* [GOALS]:
**a)** Repeat everything in the HFS bnode discussion from "- kmap() some" down to "be using kmap_atomic!).".
**b)** According to the HFS bnode discussion, into what does __hfs_bnode_create() gather the pages?
**c)** Carry on writing the HFS bnode discussion from its last line.

* [SOURCE DOCUMENT]:

▬▬▬

Given I had just looked at the code...  __hfs_bnode_create() is not doing read-ahead at all from my reading of the code.  What it does is to gather the needed pages that are immediately processed, i.e.

hfs_bnode_find() does:

- call __hfs_bnode_create() which gathers the pages into the array of pages @node->page

- kmap() some page from @node->page array, read some information from the kmapped page then kunmap it again (this is actually insane - either all the pages should have been kmapped in __hfs_bnode_create or it should be using kmap_atomic!).

Here is the actual code:

        desc = (struct hfs_bnode_desc *)(kmap(node->page[0]) +
                        node->page_offset);
        node->prev = be32_to_cpu(desc->prev);
        node->next = be32_to_cpu(desc->next);
        node->num_recs = be16_to_cpu(desc->num_recs);
        node->type = desc->type;
        node->height = desc->height;
        kunmap(node->page[0]);

That actually makes some sense (though kmap_atomic would still be much better!) but then this follows:

	off = hfs_bnode_read_u16(node, rec_off);

and (omitting lines for clarity):

        for (i = 1; i <= node->num_recs; off = next_off, i++) {
                ...
                next_off = hfs_bnode_read_u16(node, rec_off);
                ...
                key_size = hfs_bnode_read_u16(node, off) + 2;
                ...

▬▬▬

* [MATERIAL PROVIDED]:
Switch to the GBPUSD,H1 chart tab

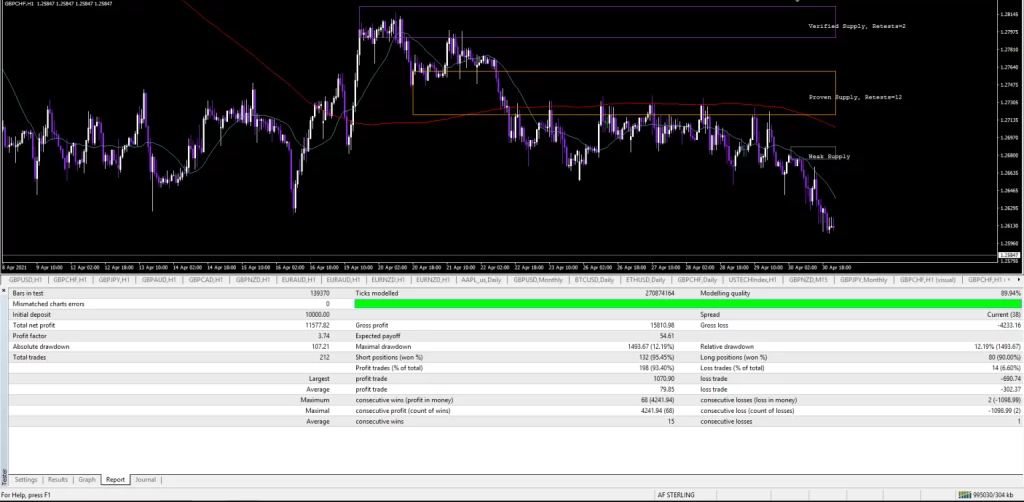[25, 280]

▬▬▬

* [RESULTS FOR EACH TASK]:
**a)**
- kmap() some page from @node->page array, read some information from the kmapped page then kunmap it again (this is actually insane - either all the pages should have been kmapped in __hfs_bnode_create or it should be using kmap_atomic!).

**b)** Into the array of pages @node->page.

**c)**
        }

Where all those hfs_bnode_read_u16() are simply "kmap, copy u16 from kmapped page, kunmap" so again crazy thing to be doing - either kmap_atomic or probably actually better just kmap all the pages to start with in @node->page array at the time of reading them all in...

If you consider __hfs_bnode_create to be doing readahead then all those calls to hfs_bnode_read_u16() would have to do a read_mapping_page() and incur the overhead of a radix tree lookup for each u16 read.  That would not be very good for performance/cpu usage.

Also note there is no danger of running out of RAM as the largest allowed B-tree node size in HFS+ according to Apple's own specification is 32kiB, i.e. on 4k page size only 8 pages maximum - readpages functions deal with significantly more pages at a time without worrying about running out of RAM.

But yes I agree with you that HFS+ is an undocumented mess but at least Sergei is putting some effort to make it better!

Best regards,

	Anton
-- 
Anton Altaparmakov <anton at tuxera.com> (replace at with @)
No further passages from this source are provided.